Sentiment analysis (also known as opinion mining) refers to the use of natural language processing, text analysis and computational linguistics to identify and extract subjective information in source materials. The code given in the repository is implemented in python and is using Naive Bayes Classifier and also it's improved version.
This was built in Python 3.4 and please refer to the pre-requistes required for running it successfully.
- Python 3.4 (although it shoudn't have problem running on other Python versions apart from some syntax changes)
- NLTK for Python
- Stopwords corpus
- Wordnet corpus
- Clone/Download zip of SentAnalysis.
- Extract content of the zip.
- Run mainFile.py in IDLE or cmd and you would see the following -
Enter file name: twitterData.csv #Enter the filename(enter path also if stored in another location)

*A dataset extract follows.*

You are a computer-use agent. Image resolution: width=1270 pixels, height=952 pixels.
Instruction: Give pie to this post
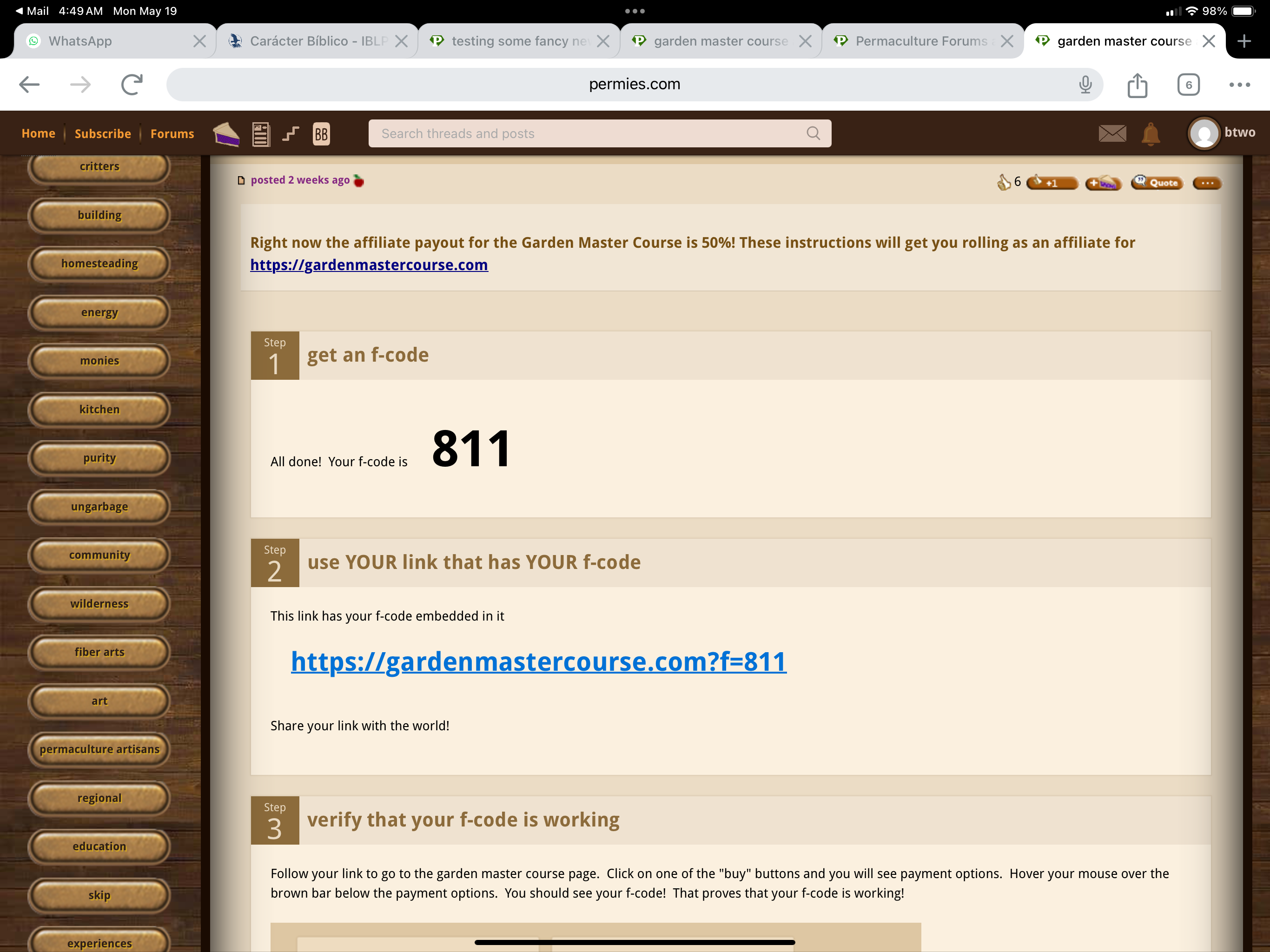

Enter number of records to be read: 5000 #The top n records will be taken from the dataset for creating the model
Processing..
NBC or improved NBC? Enter NBC/iNBC:
(Improved NBC takes into account high information words and removes the low information words, cutoff set to 5) - iNBC
Improved NBC is running..
Accuracy = 75.15974440894568%
Enter sample text to determine sentiment: @VirginAmerica completely awesome experience last month BOS-LAS nonstop. Thanks for such an awesome flight and depart time. #VAbeatsJblue
positive
- Extract the zip content
- Open cmd
- Run the following commands -
cd "folderpath where zip is extracted"
python setup.py install
- Extract the contents in your python directory.